> Short exercise: Transcribe every line of the listing below without alteration, omitting the pictures from your answer.
-*-*-
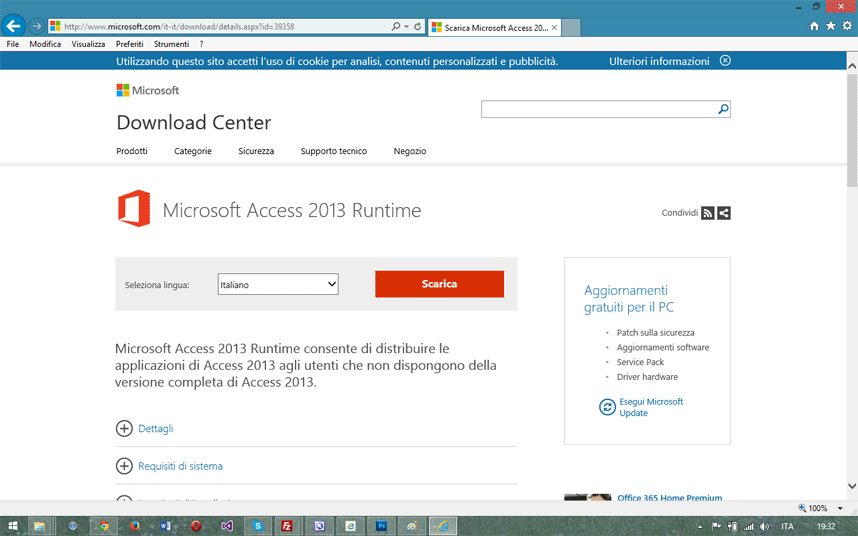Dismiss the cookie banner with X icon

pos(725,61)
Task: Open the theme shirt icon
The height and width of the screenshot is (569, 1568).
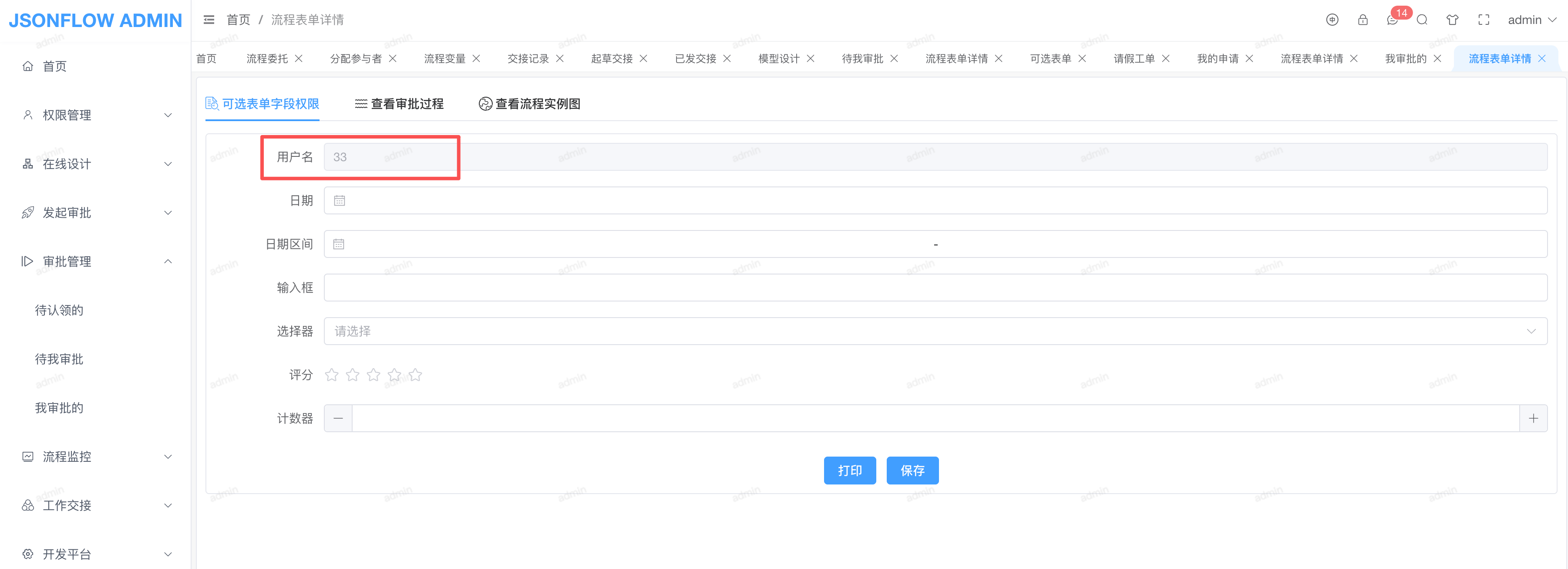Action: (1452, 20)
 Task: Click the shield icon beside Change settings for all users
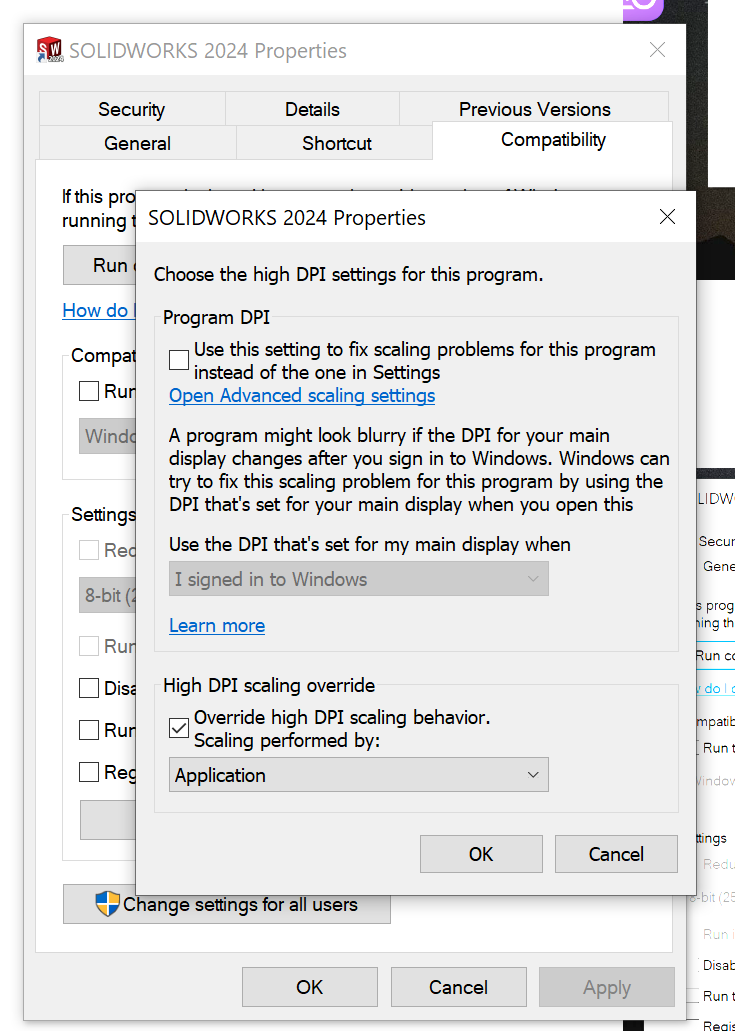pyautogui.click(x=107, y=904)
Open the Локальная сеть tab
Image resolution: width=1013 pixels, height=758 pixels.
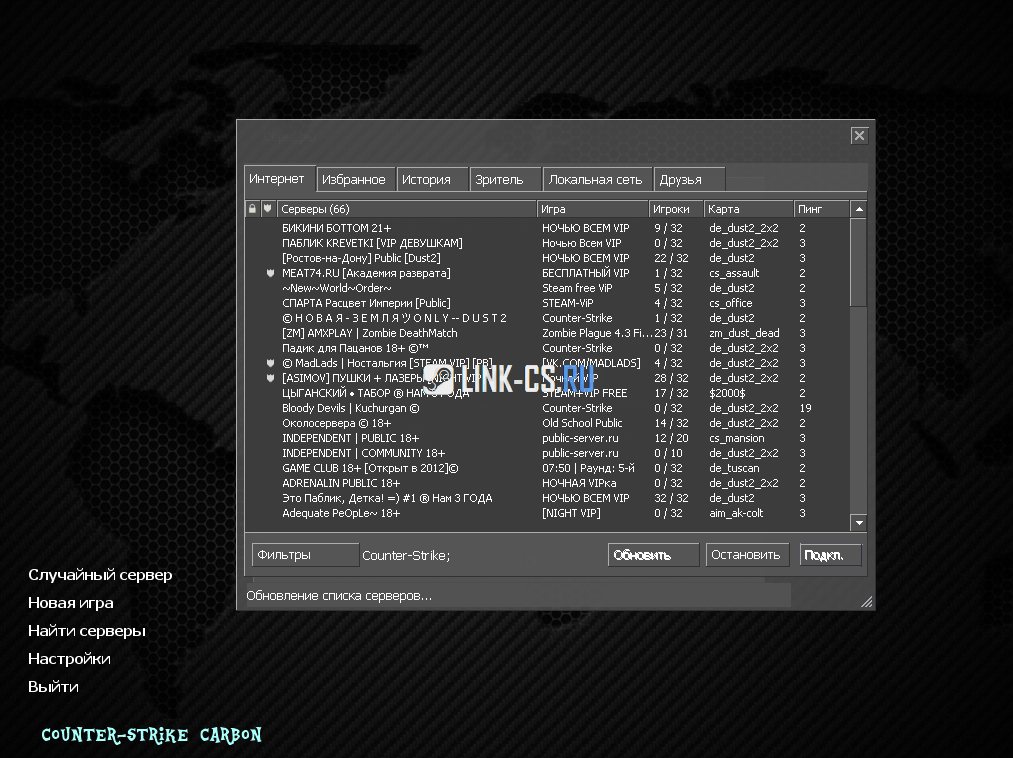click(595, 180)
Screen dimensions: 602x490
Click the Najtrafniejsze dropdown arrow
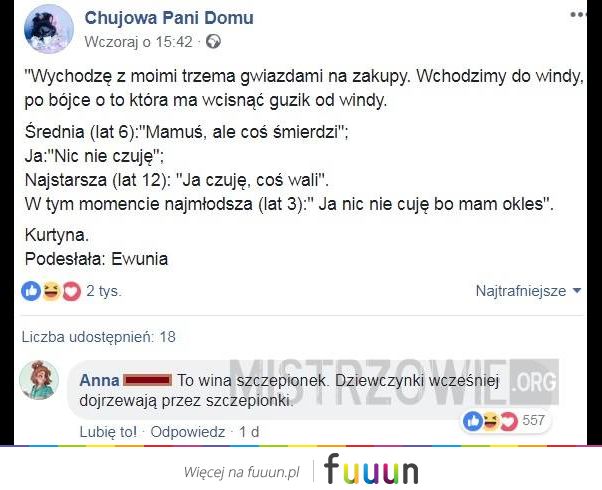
-*-*-
> Response to this task:
Dismiss the cookie banner with X icon

pos(725,61)
Task: Open the theme shirt icon
The height and width of the screenshot is (569, 1568).
Action: (1452, 20)
 Task: Click the shield icon beside Change settings for all users
pyautogui.click(x=107, y=904)
Open the Локальная сеть tab
Image resolution: width=1013 pixels, height=758 pixels.
click(595, 180)
Screen dimensions: 602x490
Click the Najtrafniejsze dropdown arrow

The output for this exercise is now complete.